Sonia et Robert Delaunay. Rythme en couleur
Pour la première fois depuis 1967 le Musée d’Art Moderne de la Ville de Paris, situé dans une des ailes du Palais de Tokyo, a présenté aux spectateurs une rétrospective de Sonia Delaunay. Delaunay est célèbre notamment pour avoir été la première artiste-femme à recevoir l’honneur d’une exposition personnelle au Louvre. Au total plus de 400 de ses œuvres sont exposées dans l’exposition actuelle, illustrant les diverses périodes de sa longue vie créatrice – de l’aube du XXème siècle à la fin des années 1970.
Originaire d’Odessa, Sara Stern a quitté ses parents tôt et a été élevée par son oncle, un avocat pétersbourgeois Henri Terk. A l’âge de vingt ans, elle s’en va étudier la peinture à Paris. Inutile de dire qu’à l’époque la ville apparaissait comme la capitale mondiale incontestable de l’art et était sur ce plan au-delà de toute concurrence. Les premières œuvres de l’artiste témoignent clairement qu’elle s’inspirait de maîtres modernes. Parmi ceux-ci, bien sûr, on peut nommer Van Gogh, Gauguin, Cézanne, les fauvistes. En 1910 Sara se marie au peintre-abstrait Robert Delaunay et devient alors connue sous le nom de Sonia Delaunay.
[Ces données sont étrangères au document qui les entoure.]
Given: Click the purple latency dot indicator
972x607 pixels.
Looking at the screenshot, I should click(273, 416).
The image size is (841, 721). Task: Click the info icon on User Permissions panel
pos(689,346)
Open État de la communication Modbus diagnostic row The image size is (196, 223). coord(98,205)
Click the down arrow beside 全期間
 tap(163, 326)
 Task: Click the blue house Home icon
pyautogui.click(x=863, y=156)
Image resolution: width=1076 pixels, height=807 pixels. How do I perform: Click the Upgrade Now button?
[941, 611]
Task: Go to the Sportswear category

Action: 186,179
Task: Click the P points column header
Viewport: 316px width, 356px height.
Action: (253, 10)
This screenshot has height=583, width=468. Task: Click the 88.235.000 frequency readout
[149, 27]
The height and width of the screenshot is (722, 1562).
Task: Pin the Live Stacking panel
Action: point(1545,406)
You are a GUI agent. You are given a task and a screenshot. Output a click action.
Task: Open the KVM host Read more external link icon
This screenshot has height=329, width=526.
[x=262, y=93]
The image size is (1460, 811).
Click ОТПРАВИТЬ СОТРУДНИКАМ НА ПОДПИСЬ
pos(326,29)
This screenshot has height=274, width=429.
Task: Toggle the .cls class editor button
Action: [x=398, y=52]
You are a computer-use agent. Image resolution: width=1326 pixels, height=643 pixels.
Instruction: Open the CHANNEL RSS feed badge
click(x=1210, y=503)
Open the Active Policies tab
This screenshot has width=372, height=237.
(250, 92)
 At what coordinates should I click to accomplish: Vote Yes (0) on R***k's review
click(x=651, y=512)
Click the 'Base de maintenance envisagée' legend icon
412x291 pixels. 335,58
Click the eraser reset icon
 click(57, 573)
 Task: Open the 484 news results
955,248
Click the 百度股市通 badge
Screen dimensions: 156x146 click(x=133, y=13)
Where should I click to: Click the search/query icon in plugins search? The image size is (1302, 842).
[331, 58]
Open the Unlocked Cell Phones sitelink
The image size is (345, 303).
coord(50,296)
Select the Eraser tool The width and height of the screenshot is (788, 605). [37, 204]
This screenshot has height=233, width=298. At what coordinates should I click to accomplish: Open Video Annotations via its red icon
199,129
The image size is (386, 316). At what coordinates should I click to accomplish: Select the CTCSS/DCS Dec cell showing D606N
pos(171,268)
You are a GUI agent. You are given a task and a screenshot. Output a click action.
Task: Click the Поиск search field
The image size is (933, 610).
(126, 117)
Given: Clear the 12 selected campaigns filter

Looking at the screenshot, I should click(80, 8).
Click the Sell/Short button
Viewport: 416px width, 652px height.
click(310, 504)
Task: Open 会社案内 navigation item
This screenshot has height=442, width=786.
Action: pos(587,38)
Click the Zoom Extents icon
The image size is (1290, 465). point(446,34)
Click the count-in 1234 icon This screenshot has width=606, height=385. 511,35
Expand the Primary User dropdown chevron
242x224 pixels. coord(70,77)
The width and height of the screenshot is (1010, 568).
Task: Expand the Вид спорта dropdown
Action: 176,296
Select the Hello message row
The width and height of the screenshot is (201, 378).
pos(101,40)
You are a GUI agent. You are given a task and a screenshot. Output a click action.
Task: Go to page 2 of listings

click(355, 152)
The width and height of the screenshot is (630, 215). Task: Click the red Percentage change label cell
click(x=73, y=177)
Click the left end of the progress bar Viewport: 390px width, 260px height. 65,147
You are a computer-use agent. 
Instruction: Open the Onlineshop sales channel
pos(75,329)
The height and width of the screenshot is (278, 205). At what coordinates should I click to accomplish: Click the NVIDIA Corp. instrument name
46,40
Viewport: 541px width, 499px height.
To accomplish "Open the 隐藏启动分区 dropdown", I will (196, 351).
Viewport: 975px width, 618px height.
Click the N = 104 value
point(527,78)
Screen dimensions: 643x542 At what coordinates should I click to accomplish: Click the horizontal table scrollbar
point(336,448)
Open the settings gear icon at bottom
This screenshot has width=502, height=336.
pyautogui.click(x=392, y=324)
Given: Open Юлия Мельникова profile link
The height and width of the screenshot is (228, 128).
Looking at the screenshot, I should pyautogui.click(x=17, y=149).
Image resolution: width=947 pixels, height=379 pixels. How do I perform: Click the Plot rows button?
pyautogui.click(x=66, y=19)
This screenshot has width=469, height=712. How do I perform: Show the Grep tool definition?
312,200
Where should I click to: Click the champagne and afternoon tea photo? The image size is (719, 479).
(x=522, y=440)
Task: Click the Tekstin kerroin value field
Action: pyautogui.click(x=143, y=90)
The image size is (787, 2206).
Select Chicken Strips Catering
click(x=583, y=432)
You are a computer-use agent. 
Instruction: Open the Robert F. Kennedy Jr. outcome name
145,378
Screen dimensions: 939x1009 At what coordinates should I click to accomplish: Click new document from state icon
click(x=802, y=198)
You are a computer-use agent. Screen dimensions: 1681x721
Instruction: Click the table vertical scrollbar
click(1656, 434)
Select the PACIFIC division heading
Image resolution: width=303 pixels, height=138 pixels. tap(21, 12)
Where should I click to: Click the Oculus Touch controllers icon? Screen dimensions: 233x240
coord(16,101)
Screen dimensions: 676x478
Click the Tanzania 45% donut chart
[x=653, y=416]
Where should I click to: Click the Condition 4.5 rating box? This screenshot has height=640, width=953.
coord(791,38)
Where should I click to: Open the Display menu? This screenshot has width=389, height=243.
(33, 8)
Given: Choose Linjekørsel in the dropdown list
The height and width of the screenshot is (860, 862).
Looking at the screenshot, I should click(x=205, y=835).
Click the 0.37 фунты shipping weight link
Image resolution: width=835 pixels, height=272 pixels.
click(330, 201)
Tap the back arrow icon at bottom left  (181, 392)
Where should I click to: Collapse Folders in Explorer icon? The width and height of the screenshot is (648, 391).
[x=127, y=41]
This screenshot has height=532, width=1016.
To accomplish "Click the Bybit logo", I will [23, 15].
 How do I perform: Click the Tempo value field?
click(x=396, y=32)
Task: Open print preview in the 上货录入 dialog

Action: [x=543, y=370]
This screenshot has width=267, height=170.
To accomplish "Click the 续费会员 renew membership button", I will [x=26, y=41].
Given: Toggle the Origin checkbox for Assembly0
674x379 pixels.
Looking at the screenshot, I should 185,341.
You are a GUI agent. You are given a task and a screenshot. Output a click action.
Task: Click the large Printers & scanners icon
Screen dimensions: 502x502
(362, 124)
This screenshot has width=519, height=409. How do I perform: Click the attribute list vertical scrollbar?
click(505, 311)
Ensemble le couple développe un nouveau style artistique – l’orphisme. C’est une composition abstraite fondée sur des cercles concentriques de couleurs, visant à dépeindre la dynamique de la lumière, du mouvement et du rythme. La combinaison de couleurs sur les toiles crée un effet de pulsation rythmique, d’une musicalité de la peinture. Dans le même mouvement, Sonia se captive pour le textile, créant tantôt des abstractions, brodées au tricot, tantôt des peintures faites de morceaux de tissu multicolores. C’est précisément de ce geste presque d’hooligan qu’est né son travail ultérieur sur les costumes pour l’entreprise théâtrale de Diaghilev. Plus tard, elle a abordé sérieusement la modélisation des vêtements et la création d’esquisses pour tissu, basée sur des compositions de formes géométriques et de couleurs vives. Il faut dire qu’aujourd’hui ses modèles de vêtements pourraient être tout à fait d’actualité. Une autre réalisation encore incontestable de la carrière du couple Delaunay sont les énormes panneaux décoratifs, fabriqués pour l’Exposition Universelle de 1937 à Paris.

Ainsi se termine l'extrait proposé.